§ Work to complete
Write out every line of the data below word for word, leaving the pictures out of your answer.

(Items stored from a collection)
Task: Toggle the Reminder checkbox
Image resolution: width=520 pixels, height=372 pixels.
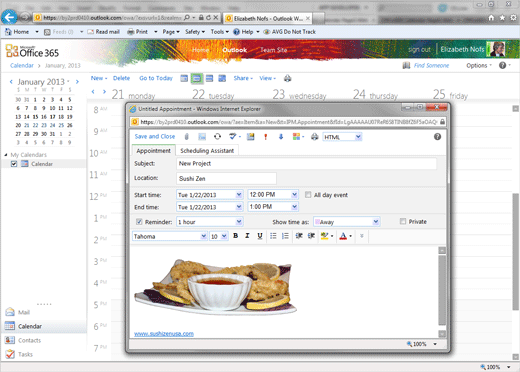Action: point(139,222)
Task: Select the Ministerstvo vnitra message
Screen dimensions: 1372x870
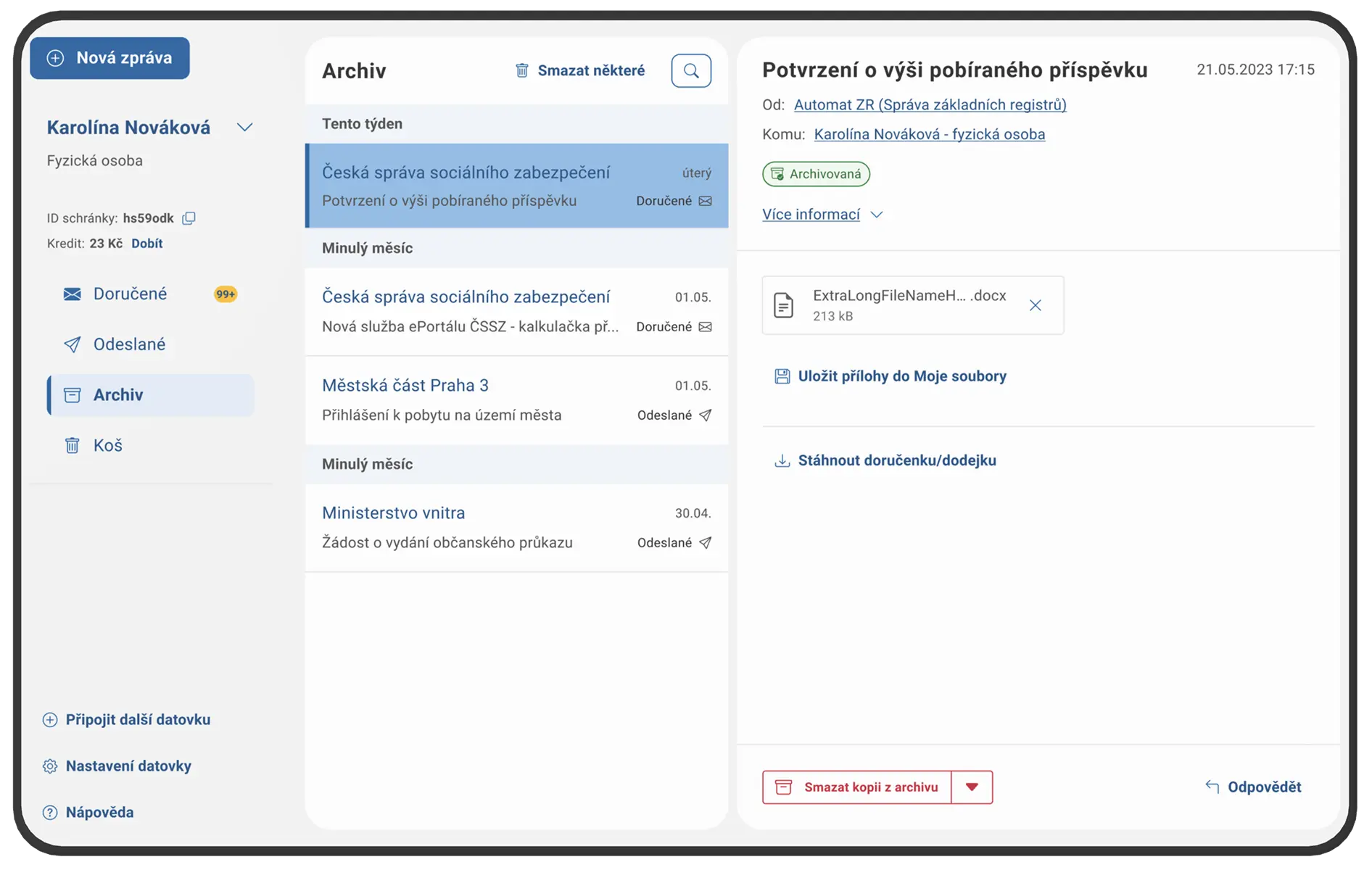Action: [516, 527]
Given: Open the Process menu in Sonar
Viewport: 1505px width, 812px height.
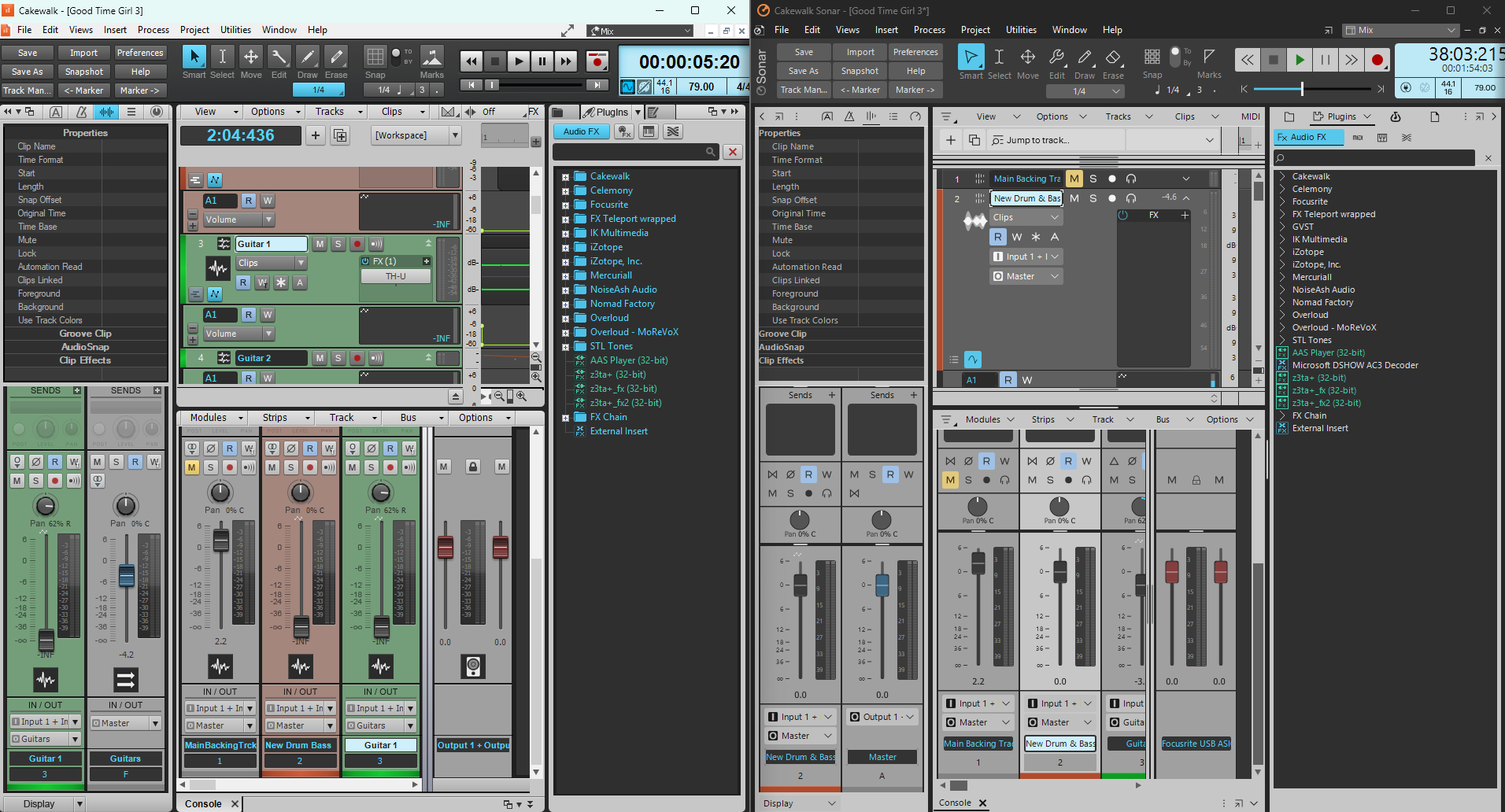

§ Output of the task
Task: Toggle the Reminder checkbox
Image resolution: width=520 pixels, height=372 pixels.
Action: point(139,222)
Task: Select the Ministerstvo vnitra message
Screen dimensions: 1372x870
Action: [516, 527]
Given: Open the Process menu in Sonar
Viewport: 1505px width, 812px height.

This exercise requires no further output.